About Ajo

Ajo (pronounced ahhh-ho) is a gem of a small town in the middle of nowhere-the vast Sonoran Desert of southern Arizona. Locals joke that this is the place where summer secretly spends the winter, for we have clear warm weather prevailing year round. As a visionary copper-company town created in the 1920s, Ajo was designed around a gracious Spanish Colonial plaza and two handsome white adobe churches. This spectacular heart of town, along with 98 of our earliest residences, entered the National Register of Historic Places in the late 1990s.

Just up the street from the plaza is the town’s architectural masterpiece, the 1919 Curley School, also on the Historic Register.& It is currently being transformed into a thriving arts center with living and work space for 30 artisans and their families. This 8.9-million-dollar endeavor completed by June, 2007, allowing artists from around the country to discover the joys of sunny days, clear light and the inspiration of pristine landscapes. BLM wilderness, Cabeza Prieta National Wildlife Refuge, Organ Pipe Cactus National Monument and the Tohono O’odham Reservation effectively surround Ajo. They not only buffer it from urban sprawl, traffic jams and smog, but provide visitors with a unique desert ecosystem laced with hiking trails, pre-Columbian foot paths, Native American history and artifacts, wide open spaces and unusual flora and fauna.
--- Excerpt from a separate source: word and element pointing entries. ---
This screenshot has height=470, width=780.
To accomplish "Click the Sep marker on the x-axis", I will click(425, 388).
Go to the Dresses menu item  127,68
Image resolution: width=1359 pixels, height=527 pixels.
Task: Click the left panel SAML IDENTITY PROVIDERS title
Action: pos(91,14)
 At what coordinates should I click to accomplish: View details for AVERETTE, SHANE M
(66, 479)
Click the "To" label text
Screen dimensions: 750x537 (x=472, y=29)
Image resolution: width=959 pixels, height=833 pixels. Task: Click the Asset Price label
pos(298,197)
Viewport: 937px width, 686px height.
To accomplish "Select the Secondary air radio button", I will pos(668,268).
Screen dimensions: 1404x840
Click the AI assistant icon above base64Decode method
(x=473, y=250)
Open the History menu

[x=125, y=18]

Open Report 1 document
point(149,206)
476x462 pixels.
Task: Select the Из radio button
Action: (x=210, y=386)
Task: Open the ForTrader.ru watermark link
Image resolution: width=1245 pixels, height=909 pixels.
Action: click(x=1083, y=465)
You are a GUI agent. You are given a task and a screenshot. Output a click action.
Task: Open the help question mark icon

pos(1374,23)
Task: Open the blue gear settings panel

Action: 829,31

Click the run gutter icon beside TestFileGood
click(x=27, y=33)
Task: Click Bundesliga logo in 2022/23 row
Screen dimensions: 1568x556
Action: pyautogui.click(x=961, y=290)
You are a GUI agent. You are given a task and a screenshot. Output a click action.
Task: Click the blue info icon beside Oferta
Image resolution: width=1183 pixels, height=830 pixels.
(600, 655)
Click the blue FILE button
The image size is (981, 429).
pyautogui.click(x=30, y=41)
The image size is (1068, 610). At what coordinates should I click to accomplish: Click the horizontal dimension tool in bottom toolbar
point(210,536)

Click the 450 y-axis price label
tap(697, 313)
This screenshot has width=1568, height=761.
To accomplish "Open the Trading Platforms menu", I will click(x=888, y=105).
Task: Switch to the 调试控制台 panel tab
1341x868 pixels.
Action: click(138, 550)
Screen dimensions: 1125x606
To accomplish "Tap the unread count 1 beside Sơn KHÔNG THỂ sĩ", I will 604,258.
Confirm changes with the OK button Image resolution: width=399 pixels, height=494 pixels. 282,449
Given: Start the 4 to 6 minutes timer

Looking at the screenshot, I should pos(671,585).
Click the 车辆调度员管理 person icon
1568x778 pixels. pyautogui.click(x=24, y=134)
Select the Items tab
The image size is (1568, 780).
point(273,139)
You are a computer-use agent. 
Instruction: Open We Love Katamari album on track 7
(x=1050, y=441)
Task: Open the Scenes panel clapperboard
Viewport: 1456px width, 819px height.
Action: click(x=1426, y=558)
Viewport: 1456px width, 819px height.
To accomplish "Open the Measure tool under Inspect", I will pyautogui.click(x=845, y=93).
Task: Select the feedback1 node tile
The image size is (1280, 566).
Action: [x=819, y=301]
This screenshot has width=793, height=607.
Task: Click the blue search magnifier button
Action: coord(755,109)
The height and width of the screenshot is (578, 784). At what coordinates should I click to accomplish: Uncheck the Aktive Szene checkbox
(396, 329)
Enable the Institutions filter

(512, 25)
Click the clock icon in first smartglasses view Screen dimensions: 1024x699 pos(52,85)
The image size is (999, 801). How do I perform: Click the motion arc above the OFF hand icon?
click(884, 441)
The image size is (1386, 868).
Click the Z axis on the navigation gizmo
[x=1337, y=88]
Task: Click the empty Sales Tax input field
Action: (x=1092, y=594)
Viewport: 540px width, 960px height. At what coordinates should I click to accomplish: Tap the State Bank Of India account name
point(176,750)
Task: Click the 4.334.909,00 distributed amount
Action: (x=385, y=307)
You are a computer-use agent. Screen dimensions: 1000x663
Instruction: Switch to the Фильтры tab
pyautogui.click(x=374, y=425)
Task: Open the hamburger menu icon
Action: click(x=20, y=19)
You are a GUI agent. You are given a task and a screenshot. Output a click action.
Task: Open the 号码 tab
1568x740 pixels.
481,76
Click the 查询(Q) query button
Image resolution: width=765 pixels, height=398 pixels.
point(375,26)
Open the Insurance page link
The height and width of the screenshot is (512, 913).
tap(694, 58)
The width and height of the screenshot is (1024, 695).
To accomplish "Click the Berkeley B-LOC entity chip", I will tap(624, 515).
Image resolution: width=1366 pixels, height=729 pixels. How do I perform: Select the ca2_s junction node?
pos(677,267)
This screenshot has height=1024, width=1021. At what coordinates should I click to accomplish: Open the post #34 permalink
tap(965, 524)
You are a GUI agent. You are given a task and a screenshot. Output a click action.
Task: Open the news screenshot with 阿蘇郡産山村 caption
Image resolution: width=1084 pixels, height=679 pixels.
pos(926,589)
Ajo receives about nine inches of rain annually, which accounts for our dry air and low humidity. Average spring and fall temperatures range in the low 70’s; average winter temperatures drop to 55 degrees; summers average in the high 90’s. At 1740 feet elevation, Ajo is slightly cooler than Phoenix.

Ajo is an oasis in the Sonoran Desert where migratory birds rest on their journeys, coyote howl at the moon, and springtime carpets the land in a riot of brilliant wildflowers. The rock formations of the nearby Crater Range have been used as the backdrop for numerous Hollywood movies, while the white sand beaches of the Gulf of California (the Sea of Cortez) beckon from only 100 miles away.

Ajo (year-round population, 3750) offers a pool, golf course, museum, municipal airport, emergency services and K-12 public education, Ajo Schools. High-speed internet access, library, health center, pharmacy and a variety of shops provide the amenities of urban life without the big box stores, auto-rows or endless miles of concrete.

We hold art fairs and street fairs, offer concerts and dancing in our parks, enjoy local theater and visits from the Tucson Symphony, and we let our kids ride bikes, skateboard and roam the hills in safety.

We are friendly, open and trusting. We are unlike any place you’ve ever been.
Come for a visit. Plan to stay for a lifetime.

Ajo is protected from pollution and urban sprawl by being surrounded by lands splendidly unavailable for development: the Tohono O’odham Nation, Cabeza Prieta Wildlife Refuge, Organ Pipe Cactus National Monument and the vast tracts of untouched Sonoran Desert managed by the Bureau of Land Management (BLM).